Article 28 - Independent audit

Article 27 - Mitigation of risks
Article 29 - Recommender systems
  1. Very large online platforms shall be subject, at their own expense and at least once a year, to audits to assess compliance with the following:
    1. the obligations set out in Chapter III;
    2. any commitments undertaken pursuant to the codes of conduct referred to in Articles 35 and 36 and the crisis protocols referred to in Article 37.
  2. Audits performed pursuant to paragraph 1 shall be performed by organisations which:
    1. are independent from the very large online platform concerned;
    2. have proven expertise in the area of risk management, technical competence and capabilities;
    3. have proven objectivity and professional ethics, based in particular on adherence to codes of practice or appropriate standards.
  3. The organisations that perform the audits shall establish an audit report for each audit.

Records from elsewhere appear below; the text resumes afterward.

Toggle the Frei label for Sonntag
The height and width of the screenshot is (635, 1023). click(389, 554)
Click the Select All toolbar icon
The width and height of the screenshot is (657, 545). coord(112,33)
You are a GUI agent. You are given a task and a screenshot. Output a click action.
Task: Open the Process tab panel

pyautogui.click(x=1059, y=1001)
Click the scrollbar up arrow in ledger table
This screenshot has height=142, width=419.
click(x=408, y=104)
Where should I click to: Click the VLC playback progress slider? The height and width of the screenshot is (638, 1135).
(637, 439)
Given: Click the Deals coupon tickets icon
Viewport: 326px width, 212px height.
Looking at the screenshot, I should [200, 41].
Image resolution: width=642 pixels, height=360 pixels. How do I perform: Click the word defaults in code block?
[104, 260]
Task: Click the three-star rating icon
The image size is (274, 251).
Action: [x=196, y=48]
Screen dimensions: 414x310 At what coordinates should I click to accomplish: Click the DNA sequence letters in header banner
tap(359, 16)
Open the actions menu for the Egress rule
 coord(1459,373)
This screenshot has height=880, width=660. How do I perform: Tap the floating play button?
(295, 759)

The report shall be in writing and include at least the following:
    1. the name, address and the point of contact of the very large online platform subject to the audit and the period covered;
    2. the name and address of the organisation performing the audit;
    3. a description of the specific elements audited, and the methodology applied;
    4. a description of the main findings drawn from the audit;
    5. an audit opinion on whether the very large online platform subject to the audit complied with the obligations and with the commitments referred to in paragraph 1, either positive, positive with comments or negative;
    6. where the audit opinion is not positive, operational recommendations on specific measures to achieve compliance.
  4. Very large online platforms receiving an audit report that is not positive shall take due account of any operational recommendations addressed to them with a view to take the necessary measures to implement them. They shall, within one month from receiving those recommendations, adopt an audit implementation report setting out those measures. Where they do not implement the operational recommendations, they shall justify in the audit implementation report the reasons for not doing so and set out any alternative measures they may have taken to address any instances of non-compliance identified.